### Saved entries
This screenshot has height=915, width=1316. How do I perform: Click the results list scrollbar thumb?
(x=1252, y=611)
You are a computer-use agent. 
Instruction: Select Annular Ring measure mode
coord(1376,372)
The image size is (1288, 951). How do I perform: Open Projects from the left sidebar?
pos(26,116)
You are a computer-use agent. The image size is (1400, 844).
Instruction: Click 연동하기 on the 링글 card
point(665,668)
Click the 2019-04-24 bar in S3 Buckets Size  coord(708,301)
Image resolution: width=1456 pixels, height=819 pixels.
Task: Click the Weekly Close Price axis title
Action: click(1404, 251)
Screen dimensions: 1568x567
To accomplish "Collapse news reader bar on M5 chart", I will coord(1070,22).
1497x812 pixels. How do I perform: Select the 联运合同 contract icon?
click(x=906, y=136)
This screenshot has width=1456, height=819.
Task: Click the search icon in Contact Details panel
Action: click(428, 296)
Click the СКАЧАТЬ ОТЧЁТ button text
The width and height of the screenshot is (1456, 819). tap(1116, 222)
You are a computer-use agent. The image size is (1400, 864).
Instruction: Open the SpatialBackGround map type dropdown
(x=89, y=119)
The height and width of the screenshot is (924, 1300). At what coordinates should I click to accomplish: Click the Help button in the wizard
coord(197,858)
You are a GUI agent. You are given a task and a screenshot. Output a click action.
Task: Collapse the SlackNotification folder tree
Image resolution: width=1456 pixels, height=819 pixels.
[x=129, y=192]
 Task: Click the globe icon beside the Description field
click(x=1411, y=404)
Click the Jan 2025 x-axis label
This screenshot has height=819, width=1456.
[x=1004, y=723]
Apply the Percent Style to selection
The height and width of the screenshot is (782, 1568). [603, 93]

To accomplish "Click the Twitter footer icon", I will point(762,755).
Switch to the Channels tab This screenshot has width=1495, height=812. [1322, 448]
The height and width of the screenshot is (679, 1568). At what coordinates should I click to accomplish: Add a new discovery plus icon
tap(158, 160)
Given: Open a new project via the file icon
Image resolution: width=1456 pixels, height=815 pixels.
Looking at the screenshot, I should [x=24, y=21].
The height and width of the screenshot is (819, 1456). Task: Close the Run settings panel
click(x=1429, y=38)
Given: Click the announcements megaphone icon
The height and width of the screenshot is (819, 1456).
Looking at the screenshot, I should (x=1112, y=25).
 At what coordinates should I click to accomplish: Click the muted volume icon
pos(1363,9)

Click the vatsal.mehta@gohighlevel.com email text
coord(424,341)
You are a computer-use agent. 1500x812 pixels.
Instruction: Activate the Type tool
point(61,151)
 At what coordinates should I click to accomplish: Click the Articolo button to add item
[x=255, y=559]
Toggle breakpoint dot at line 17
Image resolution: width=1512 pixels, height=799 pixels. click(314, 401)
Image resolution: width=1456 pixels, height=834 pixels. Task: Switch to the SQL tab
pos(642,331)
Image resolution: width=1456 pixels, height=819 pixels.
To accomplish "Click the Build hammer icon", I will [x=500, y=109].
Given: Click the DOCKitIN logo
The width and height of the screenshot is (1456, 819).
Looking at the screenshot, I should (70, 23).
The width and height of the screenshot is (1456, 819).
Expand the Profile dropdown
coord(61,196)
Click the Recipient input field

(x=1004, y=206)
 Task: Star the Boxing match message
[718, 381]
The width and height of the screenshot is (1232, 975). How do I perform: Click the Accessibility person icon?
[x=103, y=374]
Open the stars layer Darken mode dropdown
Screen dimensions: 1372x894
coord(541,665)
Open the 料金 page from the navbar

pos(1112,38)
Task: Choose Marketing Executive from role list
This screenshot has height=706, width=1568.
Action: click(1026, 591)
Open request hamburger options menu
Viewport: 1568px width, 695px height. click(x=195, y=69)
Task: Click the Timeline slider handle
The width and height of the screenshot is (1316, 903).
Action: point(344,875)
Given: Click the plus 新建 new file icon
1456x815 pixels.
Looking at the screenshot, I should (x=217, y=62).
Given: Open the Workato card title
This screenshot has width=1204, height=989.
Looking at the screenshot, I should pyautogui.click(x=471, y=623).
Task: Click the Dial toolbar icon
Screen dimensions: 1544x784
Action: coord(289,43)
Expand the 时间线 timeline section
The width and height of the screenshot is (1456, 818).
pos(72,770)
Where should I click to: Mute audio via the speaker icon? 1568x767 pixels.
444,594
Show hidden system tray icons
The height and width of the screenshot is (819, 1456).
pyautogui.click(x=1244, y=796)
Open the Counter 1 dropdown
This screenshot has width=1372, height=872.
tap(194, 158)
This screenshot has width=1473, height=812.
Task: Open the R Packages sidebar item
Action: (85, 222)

### What you are asked to do
Print, exactly as they appear above, the lines running from the one with "Screen dimensions: 1544x784" through the final line.

### Output below
Screen dimensions: 1544x784
Action: coord(289,43)
Expand the 时间线 timeline section
The width and height of the screenshot is (1456, 818).
pos(72,770)
Where should I click to: Mute audio via the speaker icon? 1568x767 pixels.
444,594
Show hidden system tray icons
The height and width of the screenshot is (819, 1456).
pyautogui.click(x=1244, y=796)
Open the Counter 1 dropdown
This screenshot has width=1372, height=872.
tap(194, 158)
This screenshot has width=1473, height=812.
Task: Open the R Packages sidebar item
Action: (85, 222)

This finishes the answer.